Apesar dos resultados, o PAA ainda enfrenta desafios para ampliar seu alcance. Um deles é documental. Para participar, o agricultor precisa ter o Cadastro da Agricultura Familiar, o CAF. Muitos produtores urbanos encontram dificuldade para se enquadrar nos critérios formais, pensados principalmente para a agricultura rural.

Outro desafio é a escala. O alcance do PAA depende do volume de recursos repassados pelo governo federal por meio dos editais. Quando há mais recursos, o município consegue comprar mais alimentos, beneficiar mais agricultores e atender mais instituições.

Os indicadores sociais também ajudam a dimensionar o contexto em que o programa está inserido. De acordo com Vandecleya Moro, secretária de Desenvolvimento e Assistência Social, o número de famílias em insegurança alimentar gravíssima em Campinas passou de 6.569 em 2023 para 6.218 em 2024, uma queda de 5,3%. Segundo ela, esse resultado é fruto de um conjunto de políticas públicas, entre elas o PAA, os equipamentos de assistência social, programas de transferência de renda e ações de segurança alimentar e nutricional.

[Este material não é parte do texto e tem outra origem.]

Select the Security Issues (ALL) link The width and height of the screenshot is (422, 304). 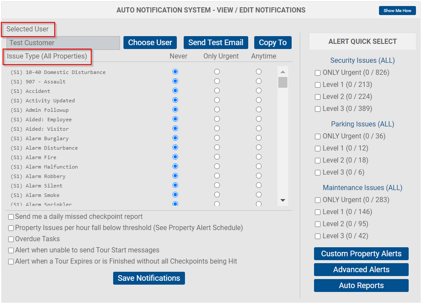click(x=362, y=61)
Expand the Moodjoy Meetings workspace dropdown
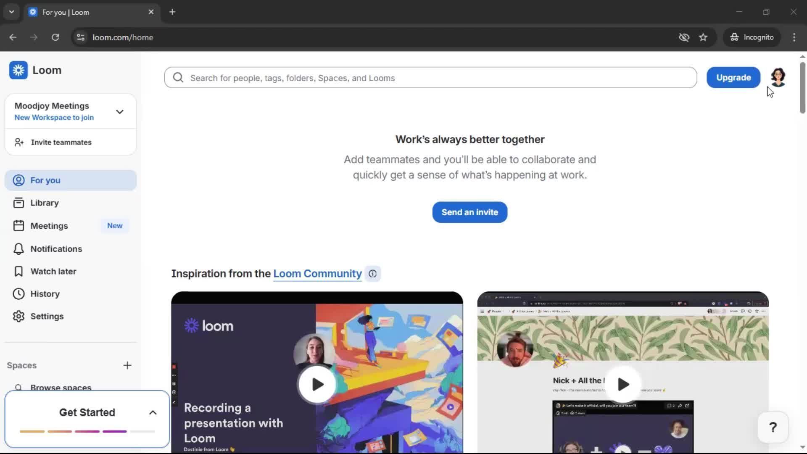 coord(120,112)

Ao final do percurso, o PAA revela uma cadeia que começa no campo e termina na mesa de quem mais precisa. O alimento produzido pela agricultura familiar chega às instituições sociais, melhora refeições e garante dignidade. Ao mesmo tempo, gera renda para agricultores, fortalece a produção local e mantém recursos circulando na região.

Da roça à mesa, o PAA mostra que combater a fome não é apenas distribuir alimentos. É também valorizar quem produz, qualificar o que chega ao prato e construir vínculos entre quem planta, quem distribui e quem come.